**DATASET EXTRACT**:
# # # #
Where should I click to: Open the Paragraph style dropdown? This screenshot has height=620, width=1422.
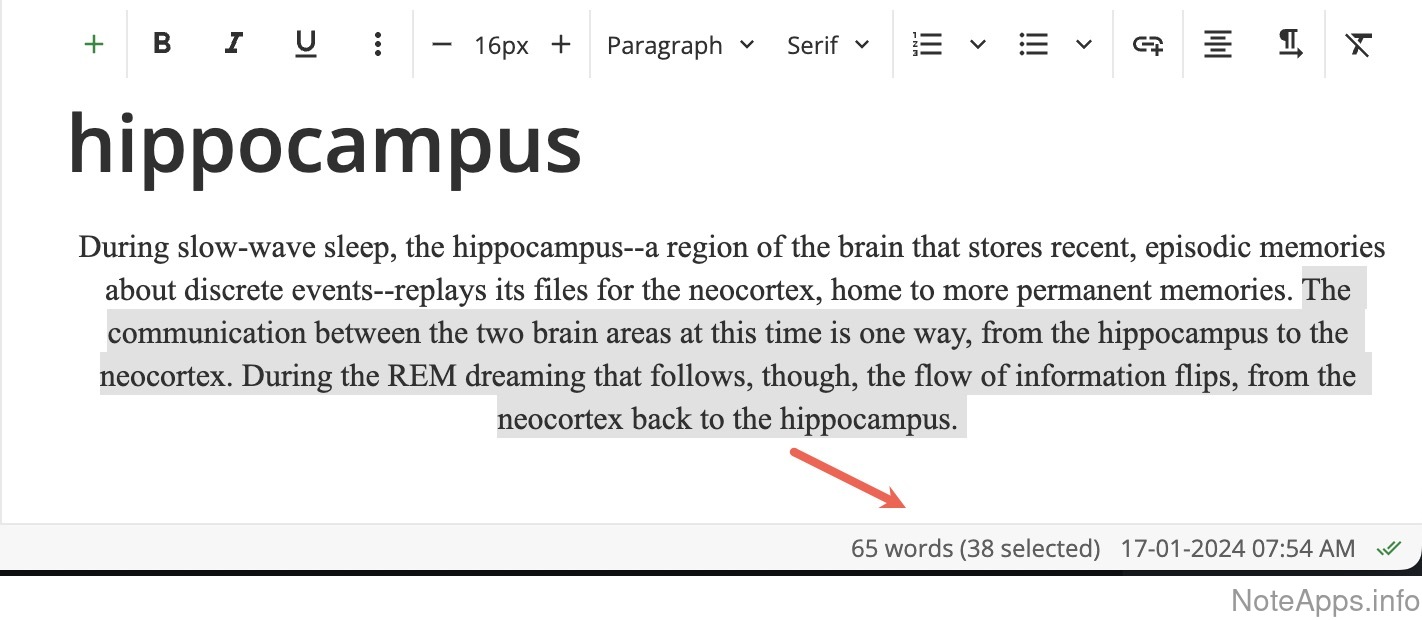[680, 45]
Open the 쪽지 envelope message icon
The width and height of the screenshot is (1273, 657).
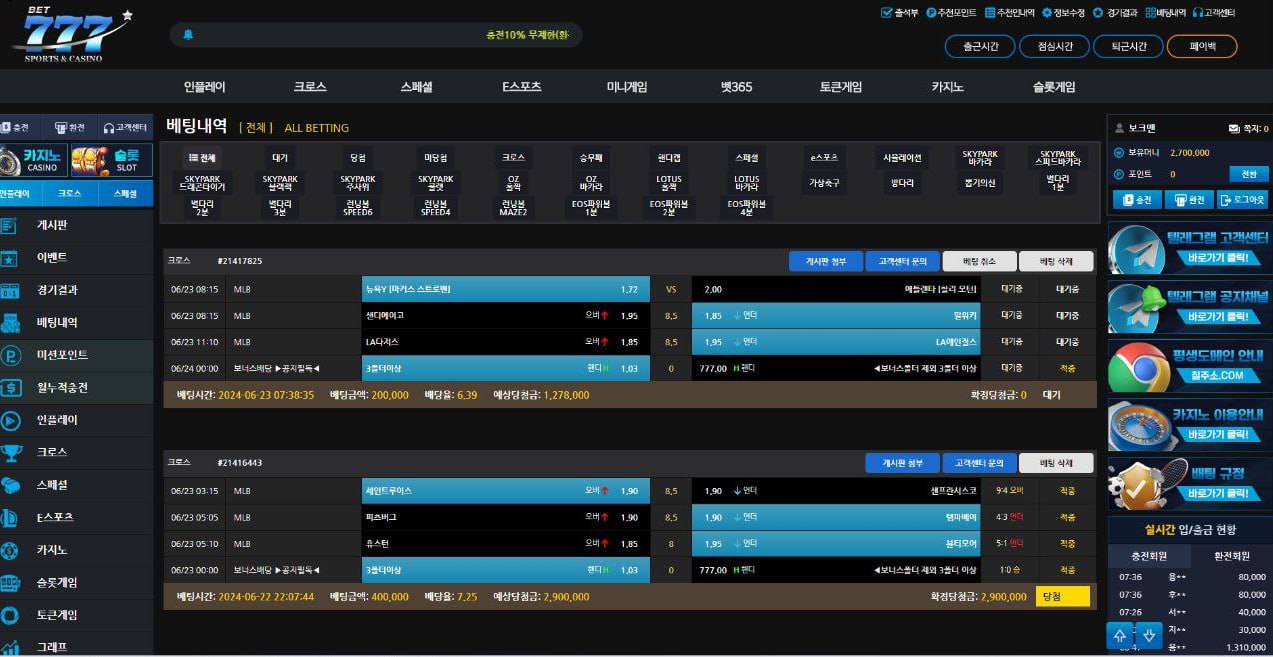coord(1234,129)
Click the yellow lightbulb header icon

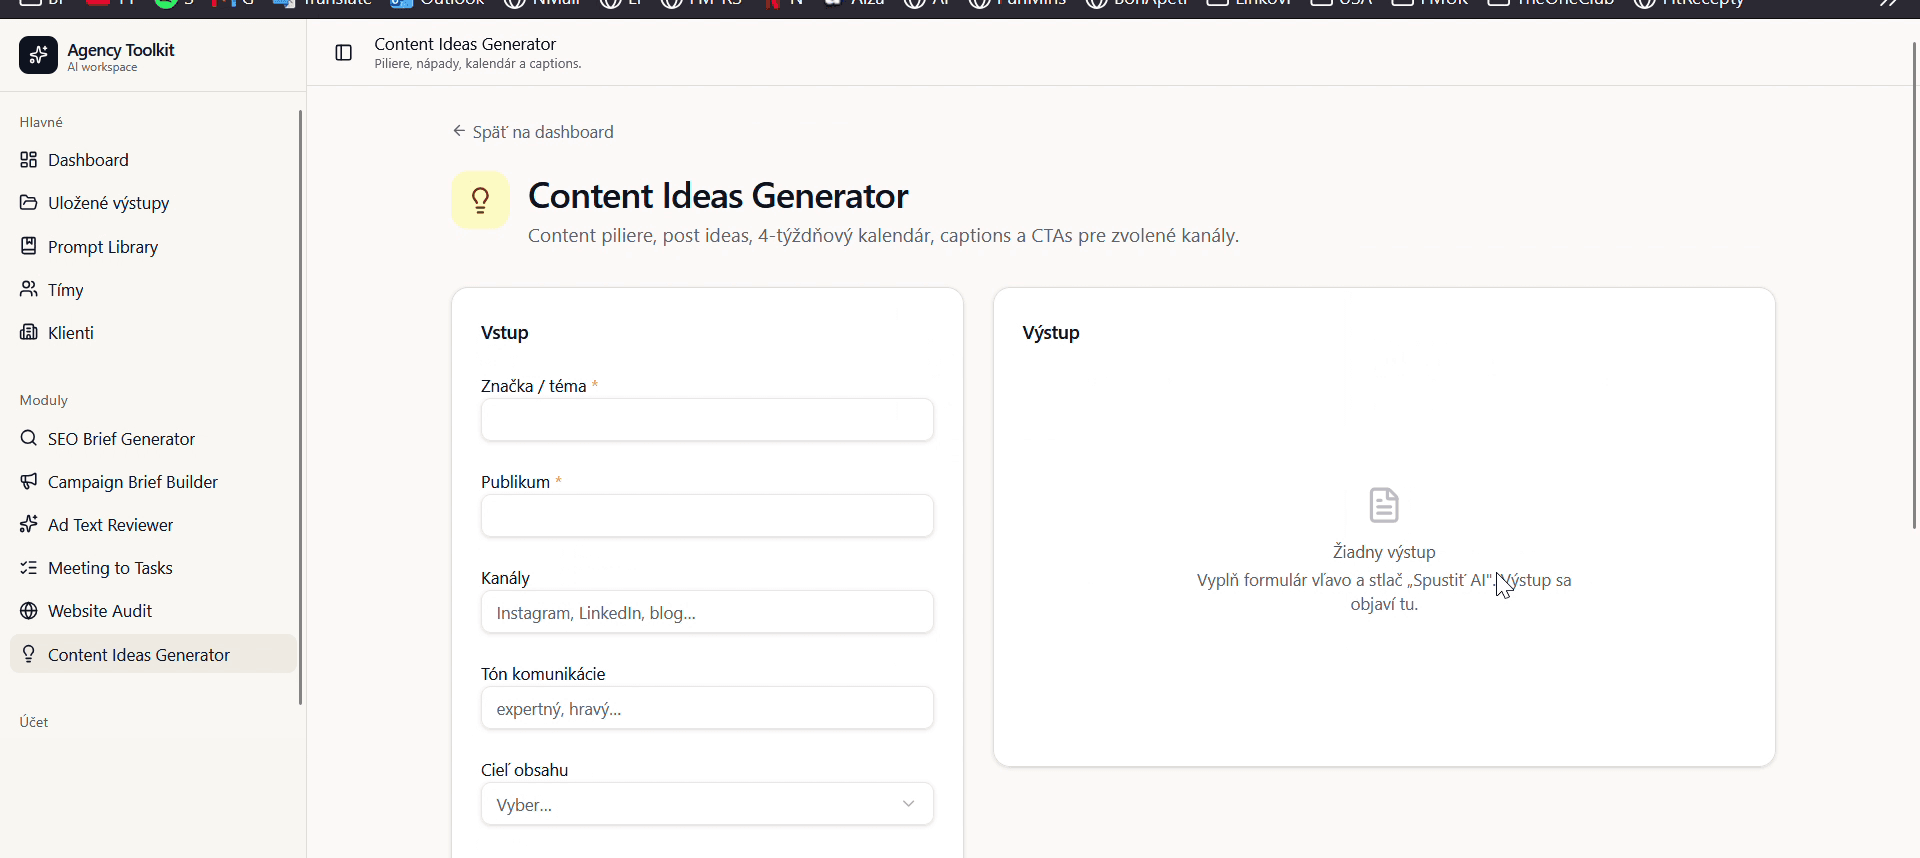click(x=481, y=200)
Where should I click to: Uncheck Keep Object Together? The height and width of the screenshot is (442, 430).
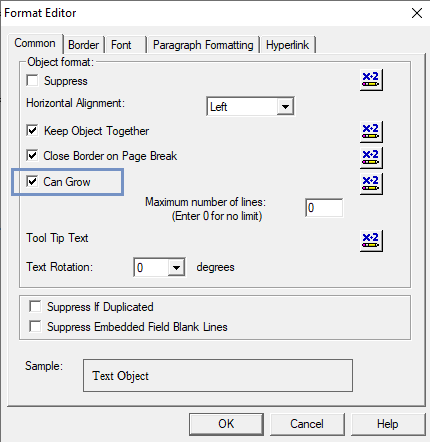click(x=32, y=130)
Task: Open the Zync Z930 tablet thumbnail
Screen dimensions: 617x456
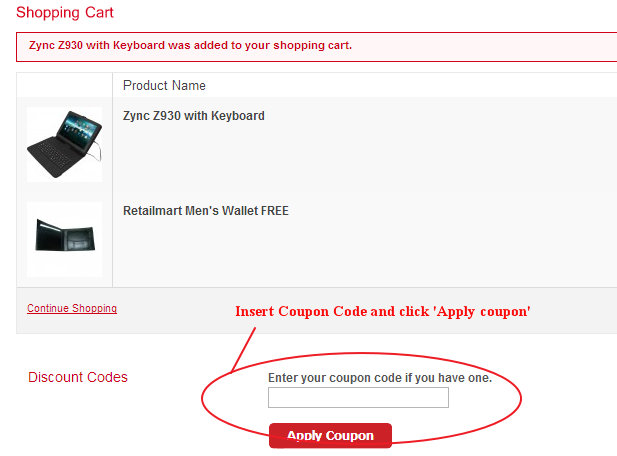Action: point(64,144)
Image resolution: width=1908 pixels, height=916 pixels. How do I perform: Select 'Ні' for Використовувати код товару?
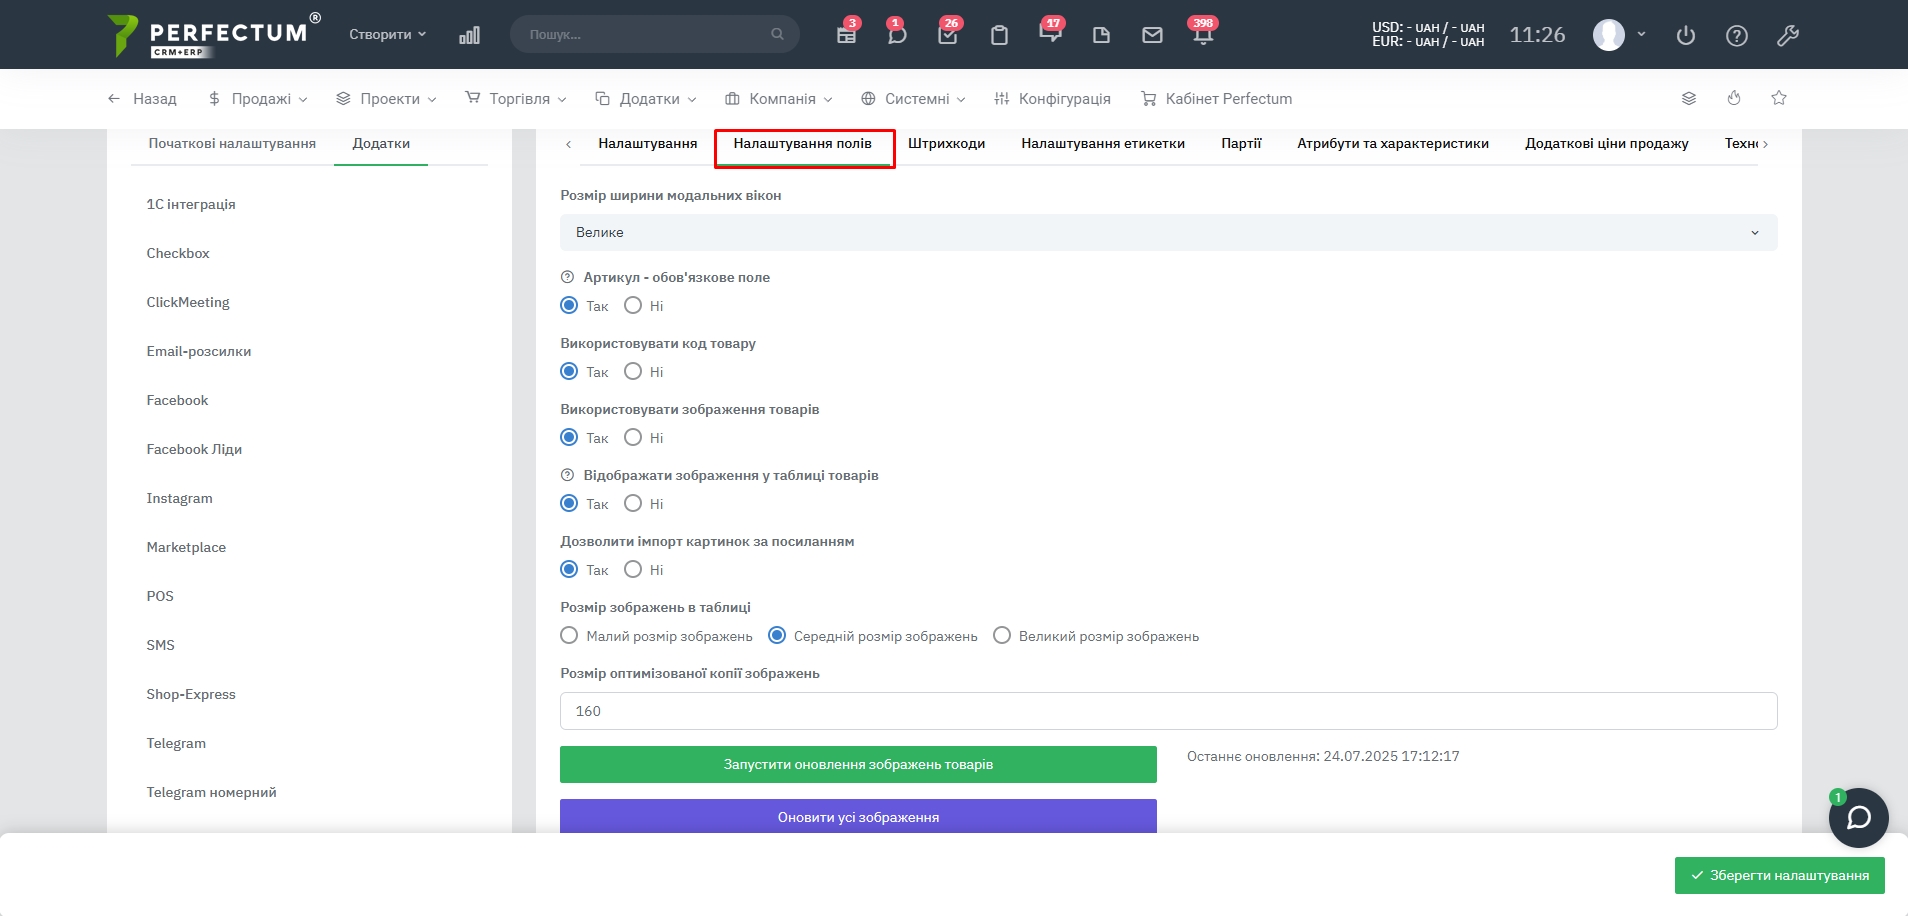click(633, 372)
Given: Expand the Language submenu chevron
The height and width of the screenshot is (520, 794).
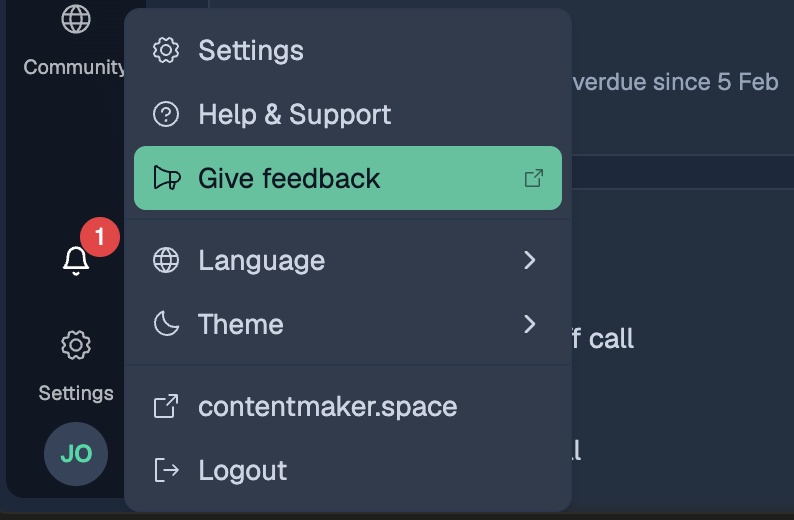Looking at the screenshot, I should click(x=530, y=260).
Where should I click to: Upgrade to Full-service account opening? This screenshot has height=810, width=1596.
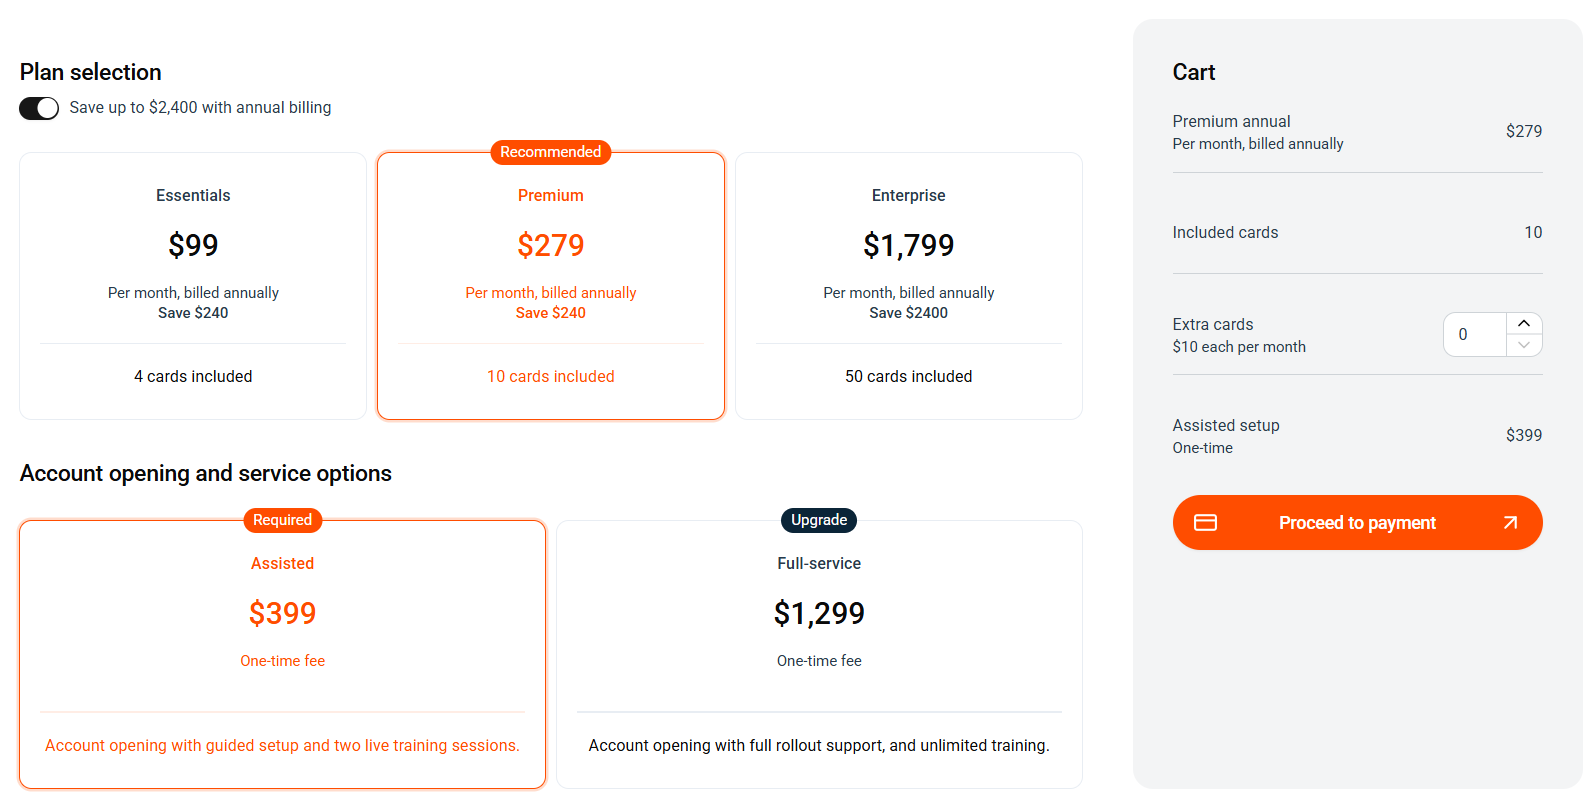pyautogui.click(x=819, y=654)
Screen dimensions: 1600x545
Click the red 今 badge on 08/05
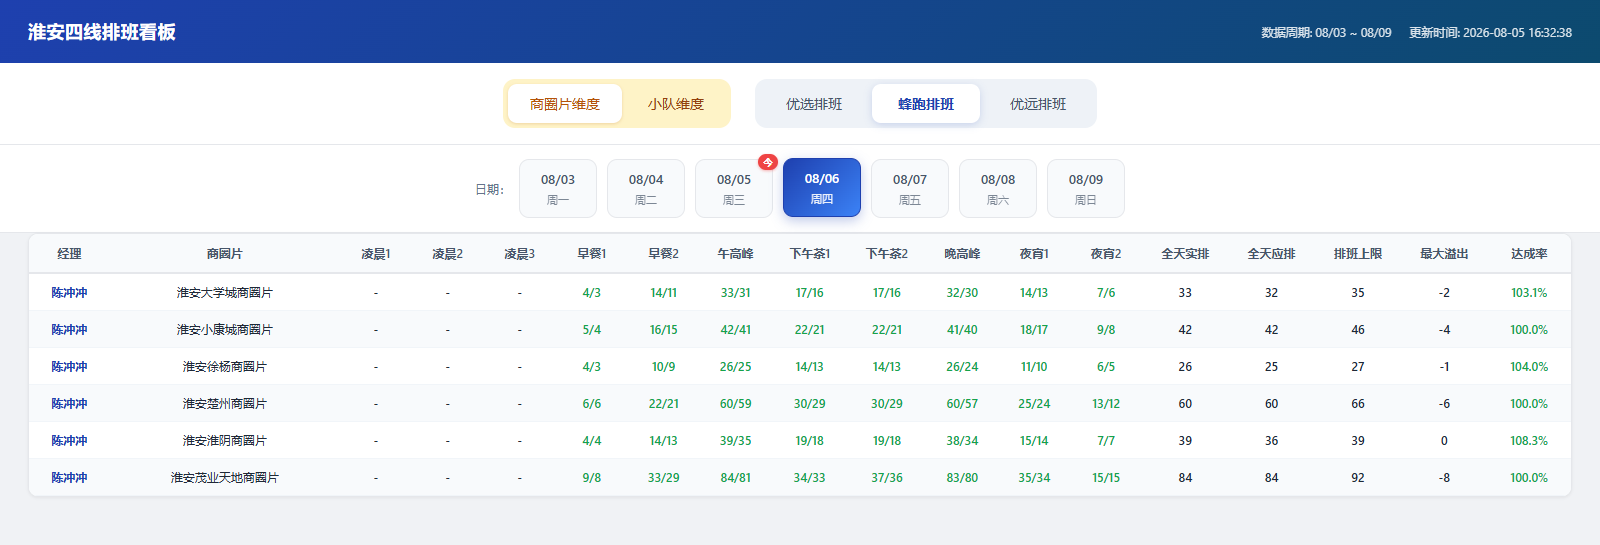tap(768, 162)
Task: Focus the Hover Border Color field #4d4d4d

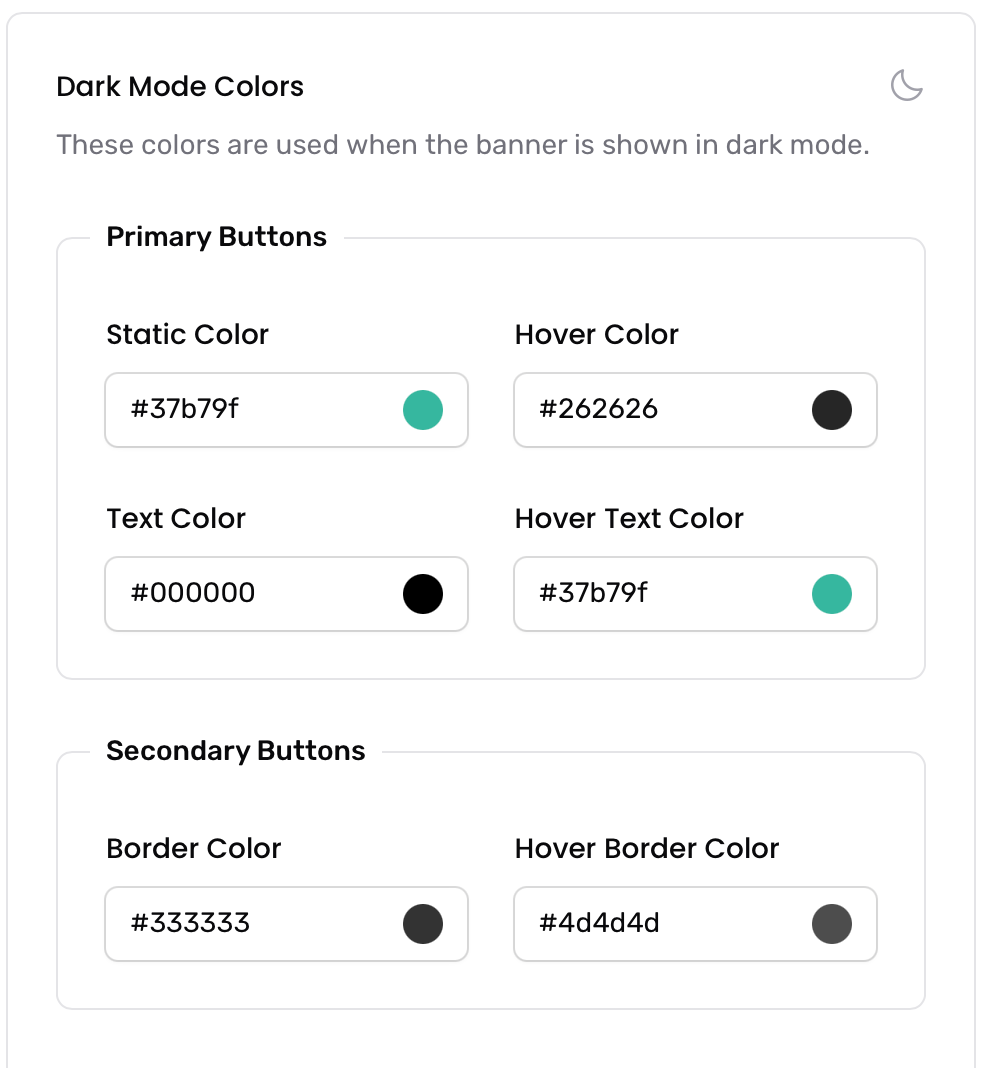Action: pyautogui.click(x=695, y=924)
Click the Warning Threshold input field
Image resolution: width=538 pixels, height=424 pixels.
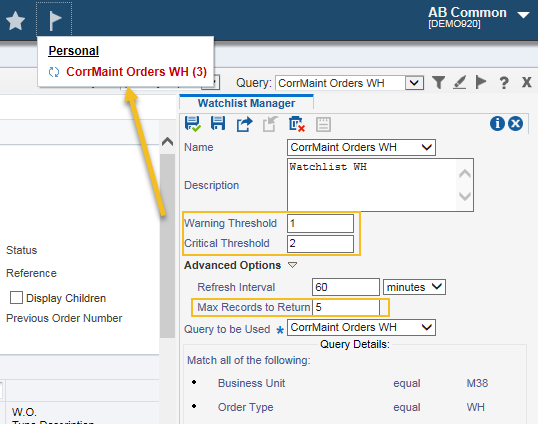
# # # #
**WHAT TO PRODUCE**: An exact copy is needed of the entries above, starting at the line that holds "Screen dimensions: 617x456" and stopping at the line that holds "Given: Expand the Language submenu chevron", both kept; pictures stay out.

**ANSWER BOX**:
Screen dimensions: 617x456
Action: point(64,144)
Image resolution: width=1908 pixels, height=916 pixels. How do I perform: Select 'Ні' for Використовувати код товару?
click(633, 372)
Given: Expand the Language submenu chevron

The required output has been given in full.